● Short exercise 1
Duplicate the Quasthoff interview excerpt from "To hang around" up to and including "it with me.".
● Short exercise 2
Pick up the Quasthoff interview excerpt after its final sentence and carry it forward.

● Document passage
--------

From Fred Crafts' interview with Thomas Quasthoff, in the Eugene
Register-Guard, 6/30:
Singing with the Berlin Philharmonic is like being given "a warm coat
on a winter night... my feeling and the feeling of the audience was
the same: `Please don't let it end'."
When the concert does end, TQ needs (especially after "Winterrise")
an hour to be "in this world again"... because "you build up during
the concert so much tension and you have to calm down."
But, instead of "having a beer with friends," there is a ritual few
artists ever had the courage to complain about -
"In America, you have, excuse me, that bad tradition of receptions,
which I don't like very much. These official things where you sit
like an animal in the zoo and 50 or 60 or 70 people are coming and
say, `Thank you. It was great,' and you have always to say `Thank
you very much, it was very nice.'
"I know that it's important, but I'm honest enough to say that I
don't like the official celebrations after the concerts very much.
To hang around with my friends, where I have not to choose and think
about every word that I say, I prefer much more."
Another complaint: journalists. "You can imagine, especially with
my disability, in Germany, the yellow press tried a lot to write
articles about me, to come into my home and to write this tragic
blah, blah, blah. I said, `Oh, no. You... don't do it with me.
I'm a serious artist, and I don't want to give a place for you to
look into my privacy, because my privacy is a very holy thing and I
don't need to publish this in any kind of newspaper.' Very simple.

--------

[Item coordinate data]
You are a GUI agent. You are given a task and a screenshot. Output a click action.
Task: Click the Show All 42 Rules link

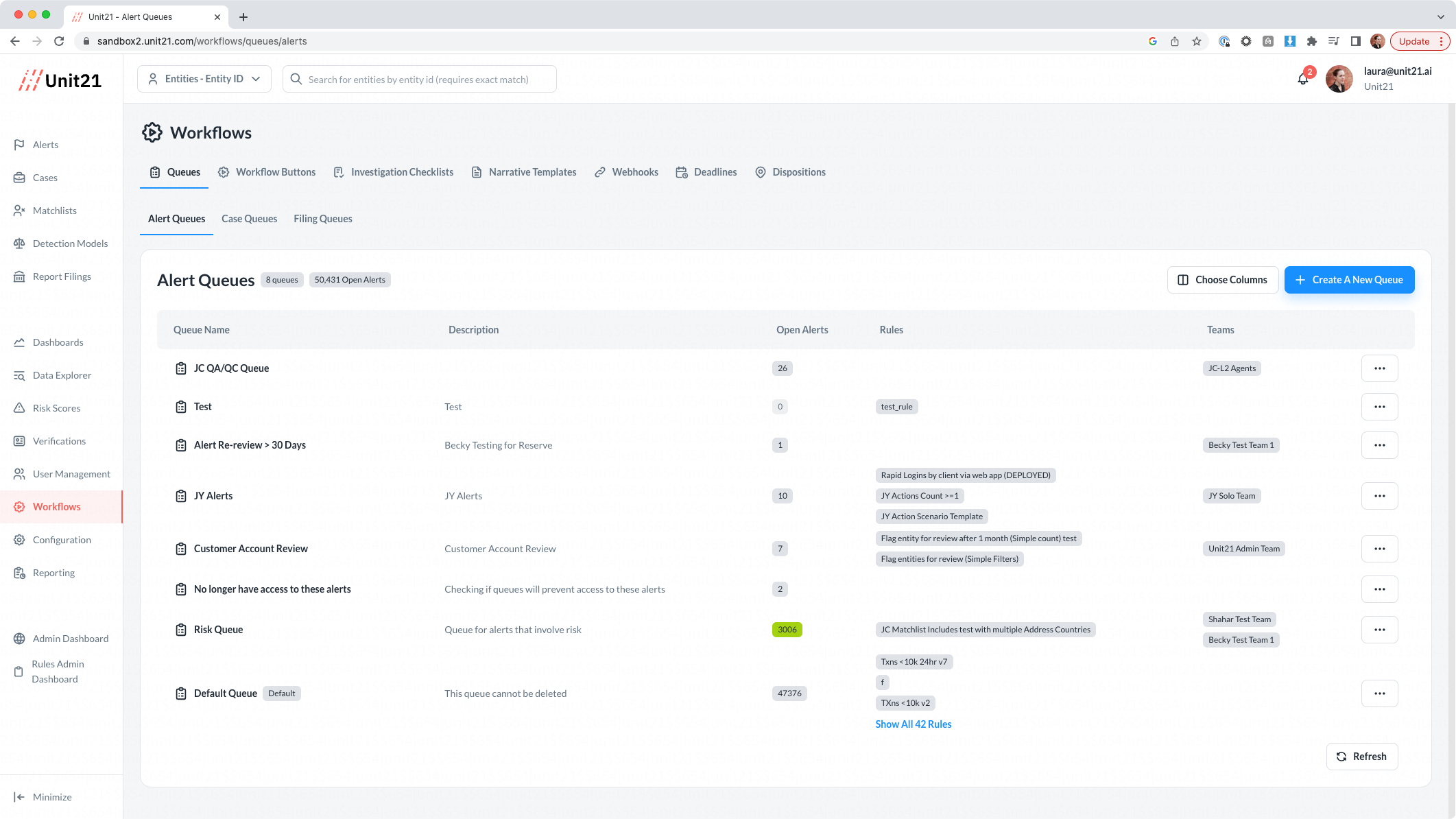tap(913, 724)
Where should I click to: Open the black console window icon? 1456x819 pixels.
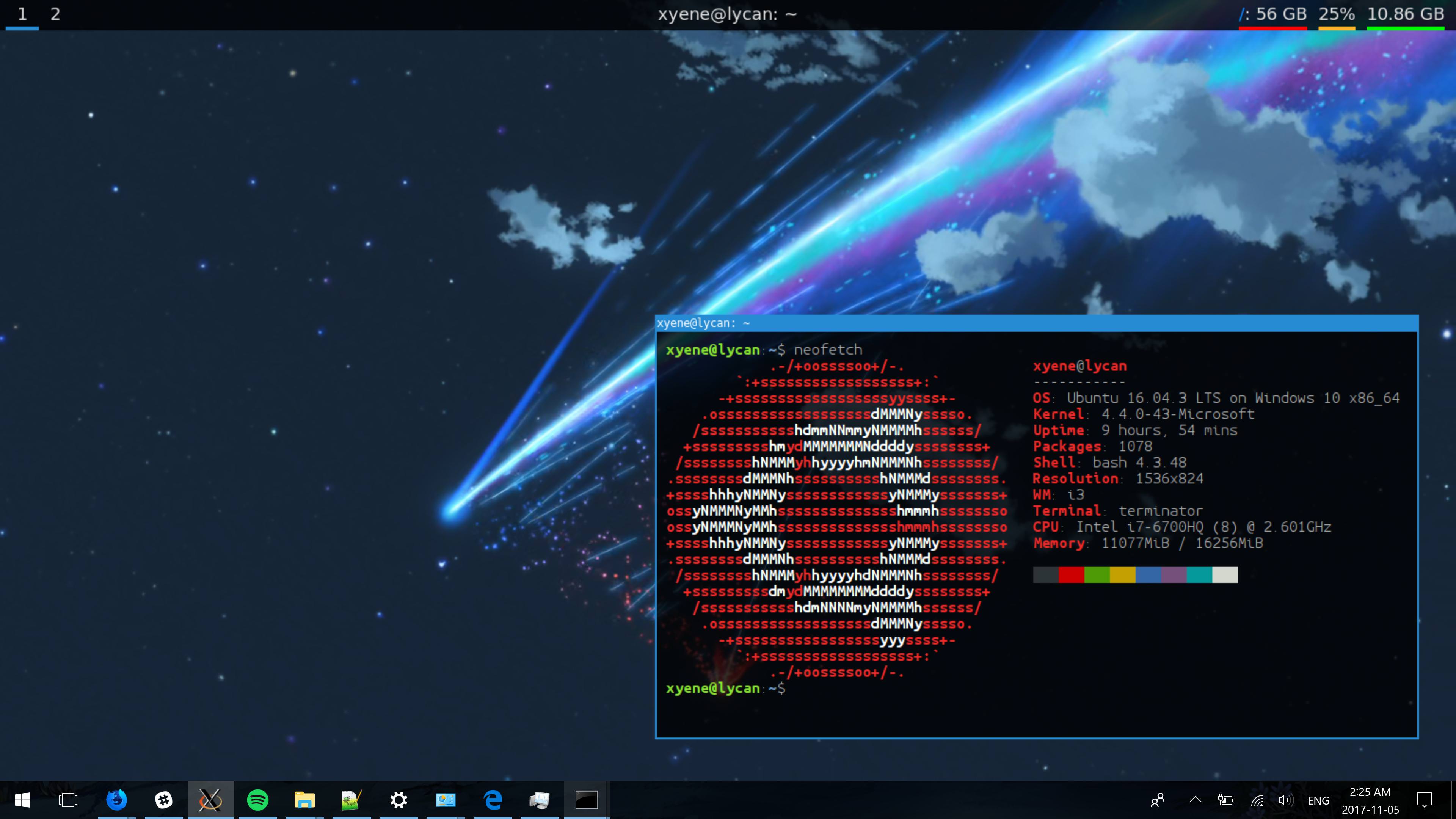point(586,800)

--------

● Final answer 1
To hang around with my friends, where I have not to choose and think
about every word that I say, I prefer much more."
Another complaint: journalists. "You can imagine, especially with
my disability, in Germany, the yellow press tried a lot to write
articles about me, to come into my home and to write this tragic
blah, blah, blah. I said, `Oh, no. You... don't do it with me.

● Final answer 2
"I want to be judged as an international artist that I am, and about
the quality of my singing, and not about my disability... What people
are reading this kind of magazines? People who are interested in the
life of Queen Elizabeth or Queen Beatrix. Definitely, after reading
an article like this, they will not buy one CD more of mine. I don't
want to have one journalist in my house. Really, no.
"I'm now 42, and I have in my past time had very difficult years,
very difficult years. And I'm now on a level where I say I only want
to enjoy my life, and I want to live together with other people...
people who are nice, who are relaxed, who are enjoying life immensely."
About his fame as an artist (not as the subject of tabloid journalism):
"I sometimes have to bit my finger to realize if it's really real or
not. Sometimes, I have a little bit the feeling that this is a film,
and I don't know the director, but the theme of the film I like very,
very much."
No, in spite of Quasthoff's disappointment in the outcome of the World Cup
final, he did not mention the Berlin Phil and "Wintereise" in the same
sentence.
The responsibility belongs to me, carried away by the Brazilian victory
at 4 a.m. local time and keeping only one eye on the long article I was
quoting from.
Obrigado.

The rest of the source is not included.